“Continuous Transformation” is one of those expressions that might sound a bit redundant to some, like “black darkness” or “burning fire”, and almost oxymoronic as “pretty ugly”, “crash landing” to others.
Transformation suggests to people that once the transformation is complete, you are done, so “continuous transformation” hits just as odd as “change management” once was, so allow me to expand on this term.
Continuous Transformation is all about responding quickly to the ways that technology can change how business is conducted. For example: Reorganizing your business around customer experience and expectations. How an organization can transform around customer journey. Whether it is banking, manufacturing, or retail. Typically, a business has different depts, and different brick and mortar stores, and they have e-commerce, and customer service, phone support, post-sales support, and warranty organization, and returns, etc. From a customer perspective, they might be in a store one day talking to a sales associate, another day they might be calling for support, different person different concerns, if they have to return something, again it is a different thing altogether. So, when an organization re-architects how they do business and re-architects how they meet customer needs, they are thinking about customer journey as a single thing, and not as an amalgamation of different dept concerns;… (The goal is) A continuous set of transformation processes that involves the initial customer touch points, or the advertisement/marketing to bring the customer into the store, whether they shop online, in-store, over the phone, those are separate marketing channels but they are all part of that single customer experience, part of a single “omnichannel” customer journey. But it doesn’t stop when the sale is made (that’s one of the common mistakes, especially in retail), it continues after that with post-sale support, up-sale and cross sale marketing opportunities, warranty service. The full lifecycle of the customer.
So, how do you come up with that whole customer journey if you haven’t already gone down that route? it involves A) rethinking how human processes work: how the individual depts work, whether it is merchandising in the store, the e-commerce, the warranty return service. B) rethinking how they can work together using information that they know about the customer, and C) rethinking these processes and how this transformation process will affect the way the company does business. That is business transformation event called “Digital Transformation”.

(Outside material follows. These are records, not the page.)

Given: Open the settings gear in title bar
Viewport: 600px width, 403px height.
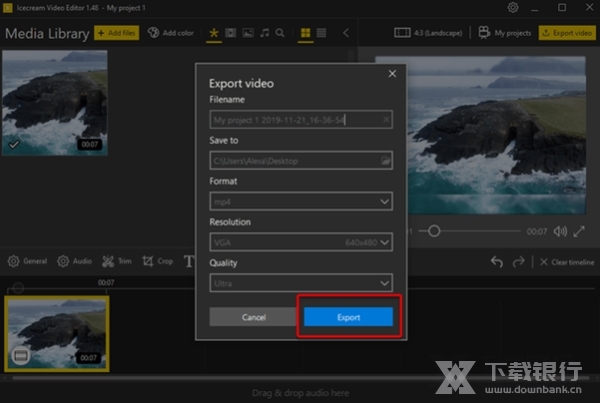Looking at the screenshot, I should (x=513, y=8).
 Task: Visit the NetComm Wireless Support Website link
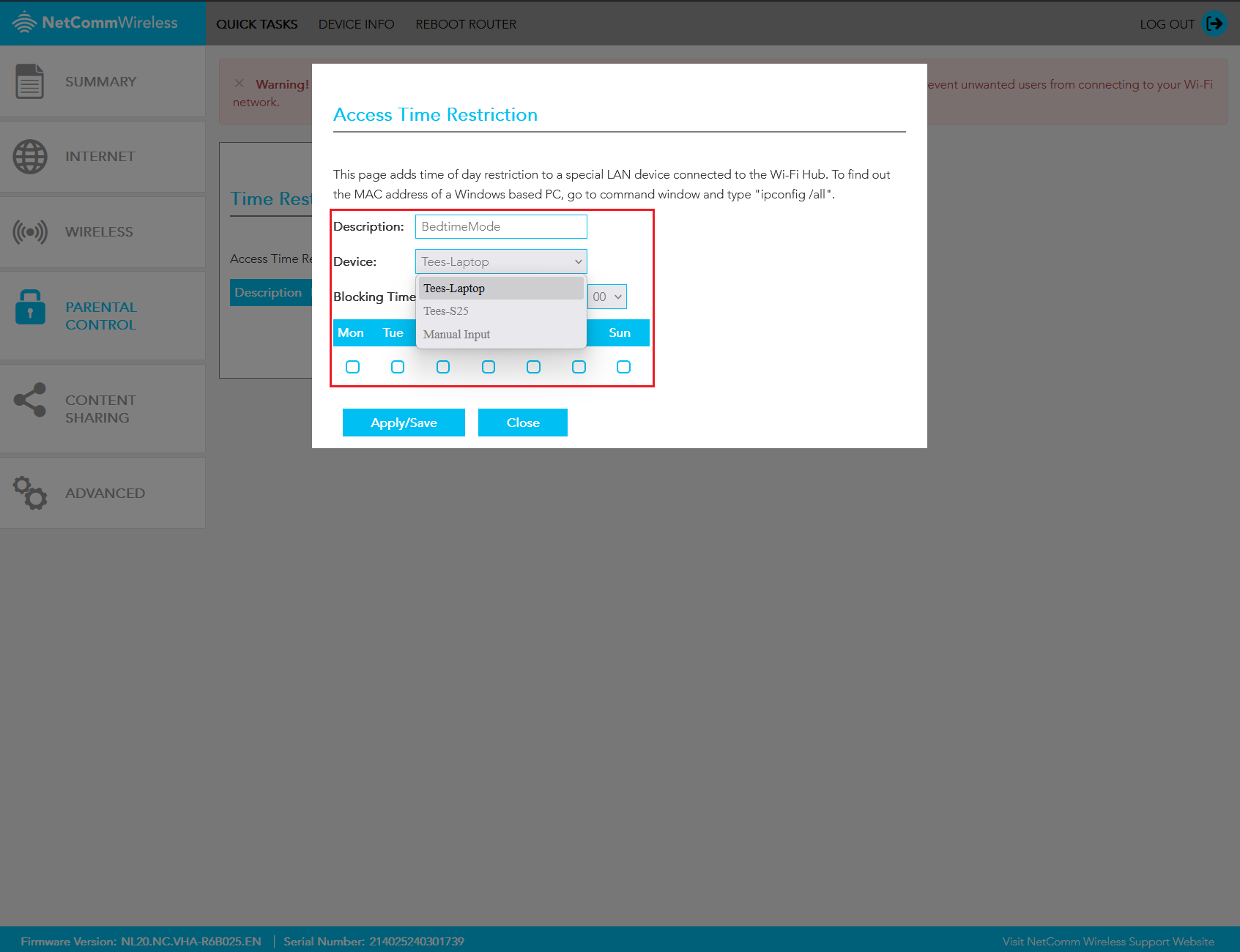point(1108,941)
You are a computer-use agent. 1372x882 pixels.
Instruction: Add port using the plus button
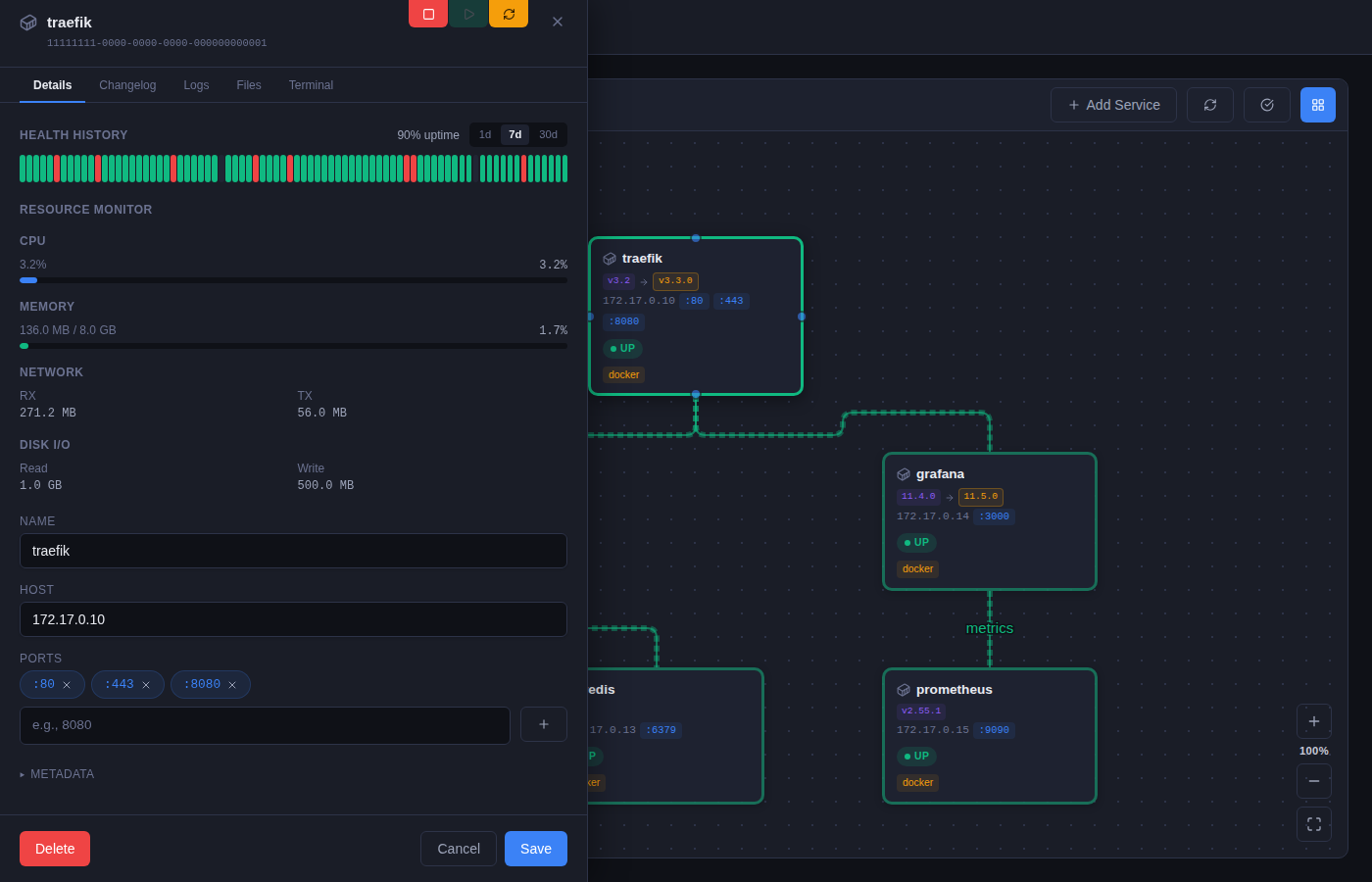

Enterprise Architecture (EA) takes a wholistic view of the enterprise(*) by looking at all the different architecture domains: people, business processes, applications, information, technical infrastructure, physical space, your motivations, constrains, what your current existing capabilities are and which ones need development to achieve your business goals. EA helps connects these complex business contexts, the objectives that drives the internal teams, the technology that supports them, the siloes and gaps that divides them, and the desirable business outcomes. That is the value of EA, realized in a transformative event.
These transformative events come in different shapes: whether it is Cloud-migration, microservice-based architectures, a new ERP system, rationalize CRM, merges and acquisitions, or simply transitioning to Remote Work. Having an “agile architecture” is a move enables continuous business transformation – where the organization is as agile as it wants to be, and is able to deal with change as a routine part of how it does business. It really speaks to the challenge: Prototype for 1x, Build for 10x, Engineer for 100x. Dream in years, measure monthly, evaluate weekly, ship daily.
Emerging technologies are going to accelerate the rate at which companies will be required to transform themselves. Furthermore, the transformations will become more frequent and the cycles between transformations will become shorter. In short, organizations will need to embrace the “continuous transformation” mantra to reap the benefits of current and future technologies.